DATA SHOWN Start Marker

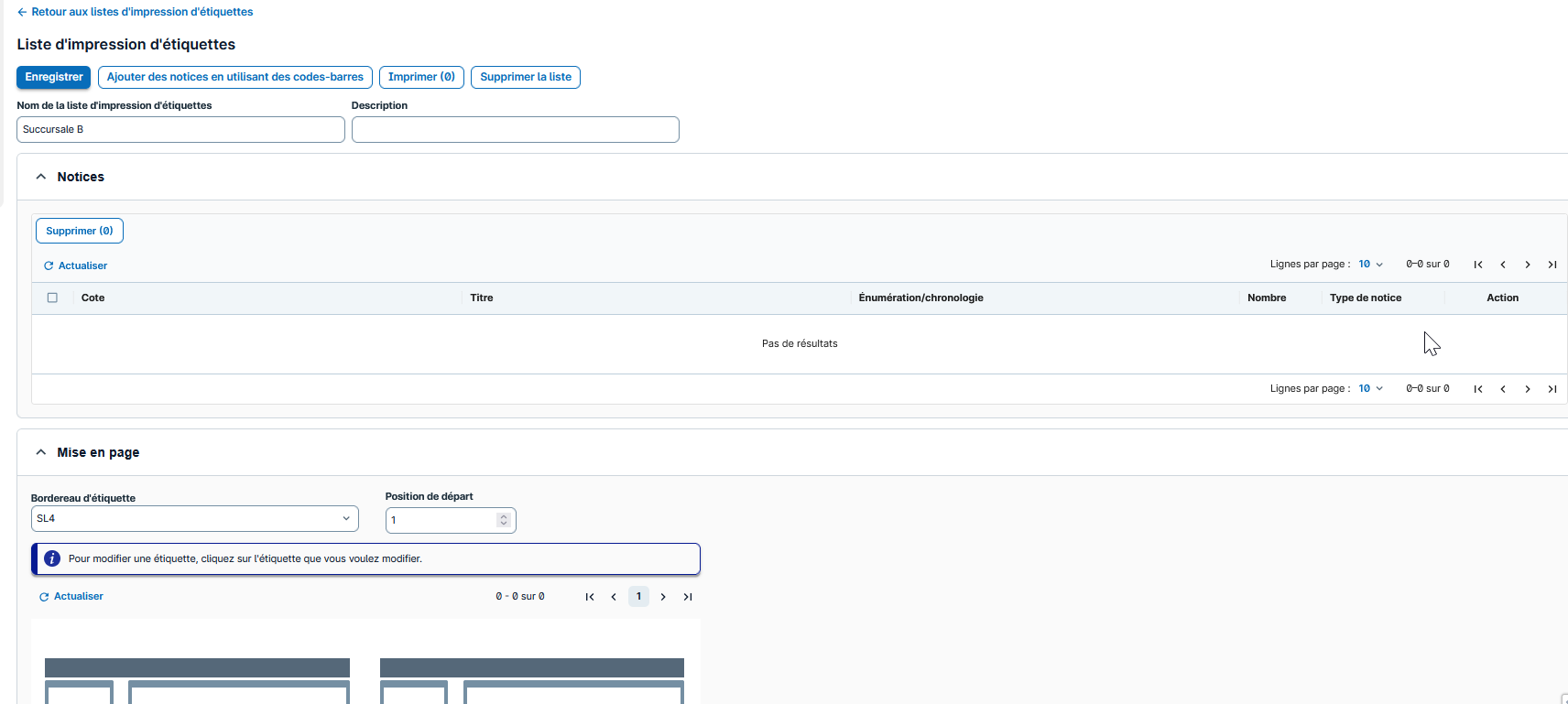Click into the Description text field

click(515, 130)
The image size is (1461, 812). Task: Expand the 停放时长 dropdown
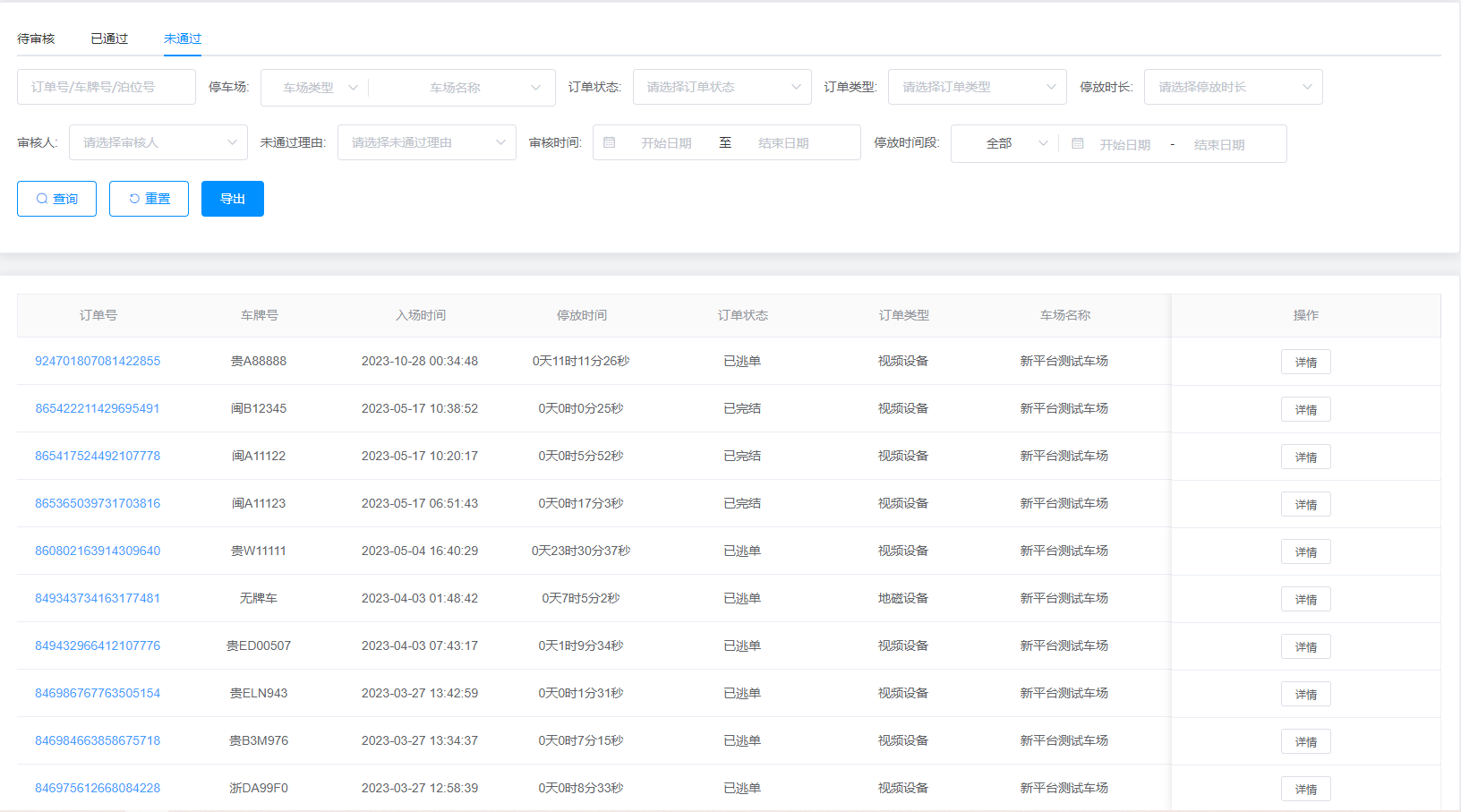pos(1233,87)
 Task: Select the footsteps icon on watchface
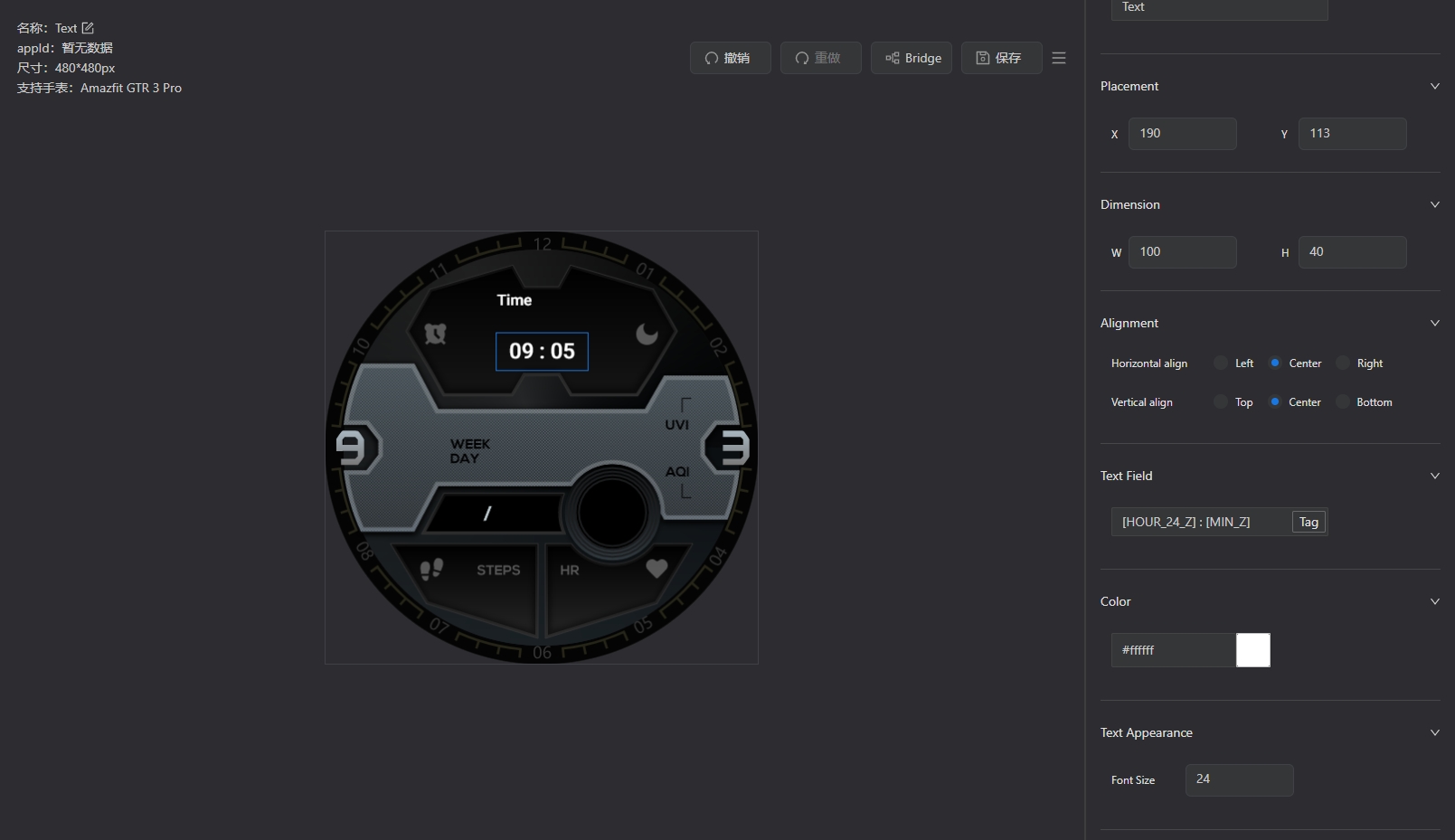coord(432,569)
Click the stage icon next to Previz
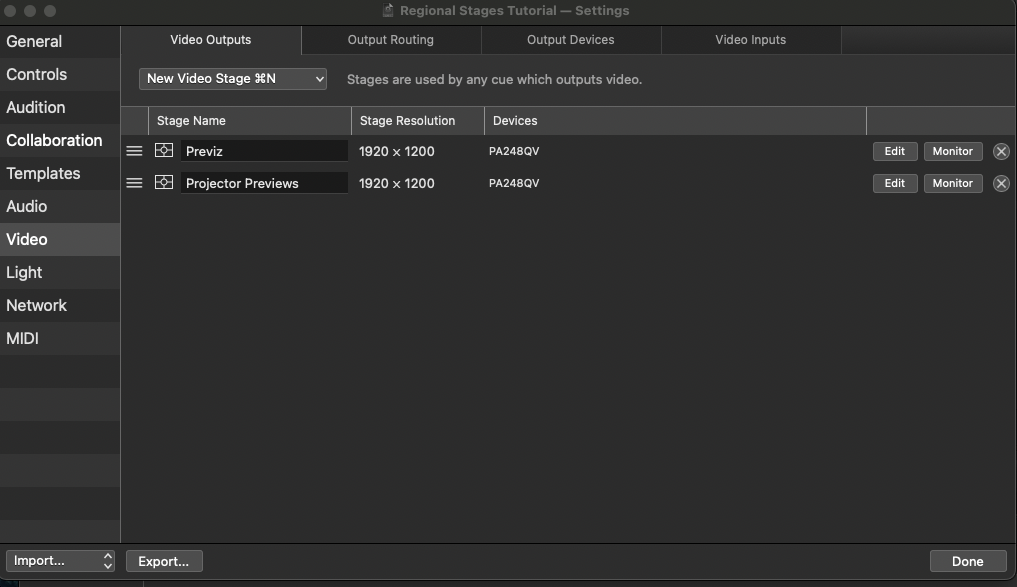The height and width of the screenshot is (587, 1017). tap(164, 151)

DATA SHOWN End Marker

| WHAT NEEDS TO BE DONE |
Write the lines out exactly, beginning at the line that holds "The image size" and stopping after the last line of the entries; include no pictures.

| OUTPUT |
The image size is (1461, 812). Task: Expand the 停放时长 dropdown
pos(1233,87)
 Task: Select the footsteps icon on watchface
coord(432,569)
Click the stage icon next to Previz
The height and width of the screenshot is (587, 1017). tap(164, 151)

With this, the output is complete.